El centro, un espacio político que busca dueño

Un precepto clásico de la política asegura que las elecciones se ganan en el centro. Durante décadas PSOE y PP se disputaron la victoria esforzándose por conquistarlo, pero la llegada de nuevas fuerzas, la fragmentación del voto y los cambios en el liderazgo de populares y socialistas han sumido ese espacio político en la incertidumbre.
Una mujer elige sus papeletas en un colegio electoral del barrio sevillano de Triana en las elecciones de diciembre de 2015. EFE/Archivo/Raúl CaroUna mujer elige sus papeletas en un colegio electoral del barrio sevillano de Triana en las elecciones de diciembre de 2015. EFE/Archivo/Raúl Caro

Carlos Moral

Aunque tres de los cuatro partidos mayoritarios apuntan de una forma u otra al centro a la hora de definirse -PSOE, PP y Ciudadanos- algunos de sus movimientos en los últimos meses han sido interpretados como un alejamiento de esa posición.

El último en aportar materia para el debate ha sido el PP, con la elección de su nuevo líder, Pablo Casado, leída por sus adversarios políticos como un giro del partido hacia el conservadurismo. Incluso su rival en las primarias, Soraya Sáenz de Santamaría, advirtió durante la campaña de que las elecciones se ganan “ocupando el centro” y no dirigiendo el partido a “una esquina”

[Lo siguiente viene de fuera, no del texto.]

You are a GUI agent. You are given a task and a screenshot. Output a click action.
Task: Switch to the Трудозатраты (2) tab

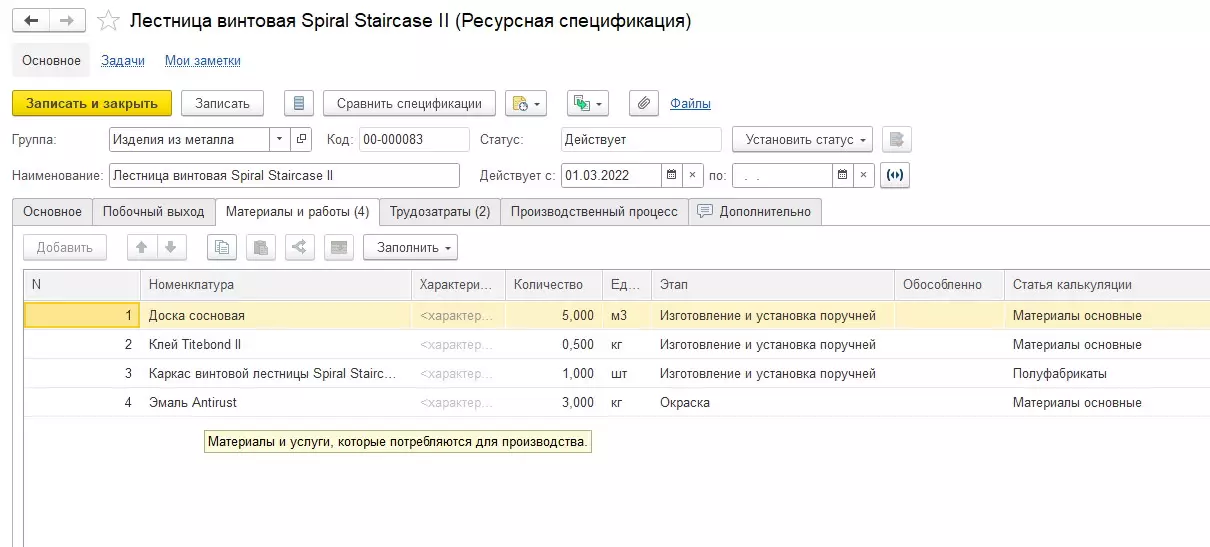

En su campaña, Casado hizo bandera de la unidad de España, la familia y la reivindicación de las víctimas del terrorismo e incidió en asuntos que implican una crítica al Gobierno de su partido que encabezó Mariano Rajoy: bajada de impuestos, derogación de la actual ley del aborto y mayor contundencia en la actuación frente al secesionismo.

Casado, sin embargo, se ha esforzado en subrayar su perfil centrista. El día de su victoria, uno de sus primeros agradecimientos fue para Adolfo Suárez Illana, hijo de Adolfo Suárez, el político que encabezó la transición a la democracia y lideró dos partidos que se proclamaban de centro, UCD y CDS.

Solo unos meses antes de la elección de Casado, en abril pasado, la presentación por parte de Ciudadanos de la plataforma “España Ciudadana” también fue interpretada desde diversos sectores como un viraje hacia la derecha de la formación que encabeza Albert Rivera, que ya en su congreso de 2017 había suprimido las referencias a la socialdemocracia en su ideario, situándose en inequívoca competencia con el PP.

Tras la elección de Casado, Rivera ha subrayado el perfil liberal, progresista y europeísta de Ciudadanos en contraste con un PP que considera “escorado a la derecha”.

En el caso del PSOE, el giro hacia la izquierda fue uno de los argumentos en la campaña de Pedro Sánchez para recuperar el liderazgo del PSOE en las primarias celebradas el pasado año. Para los socialistas prima la necesidad de atraer votantes de Podemos, que en los comicios celebrados en 2015 y 2016 superó el 20 % de los sufragios y se acercó mucho al PSOE.

Incluso Podemos, hasta su Asamblea Ciudadana de 2017, declaraba un propósito transversal, superador del eje izquierda-derecha, aunque tras ese cónclave, conocido como Vistalegre II, se ha autoubicado claramente a la izquierda.

Desde la desaparición de Unión de Centro Democrático (UCD), la formación que gobernó los primeros años de la democracia -1977-1982-, el PSOE, tras su llegada al Gobierno en 1982, trató de ocupar parte de ese espacio, y el PP, sobre todo a partir de su refundación en 1989, inició un viaje al centro y luchó por dejar atrás la etiqueta que lo asociaba a la derecha.

De acuerdo con el último estudio del CIS, un 21,4 % de los electores se ubican a sí mismos en la posición 5 de una escala donde el 1 sería la extrema izquierda y 10 la extrema derecha. En el 6, la otra posición central, se sitúa el 8,1 % de los encuestados.

El centro contiene, por tanto, una nutrida bolsa de votantes que los partidos con vocación de gobierno no pueden ignorar. Además, hay una ventaja añadida: una posición central en el tablero político facilitar la posibilidad de articular acuerdos con otras fuerzas, imprescindibles en un momento como el actual, dominado por la fragmentación electoral.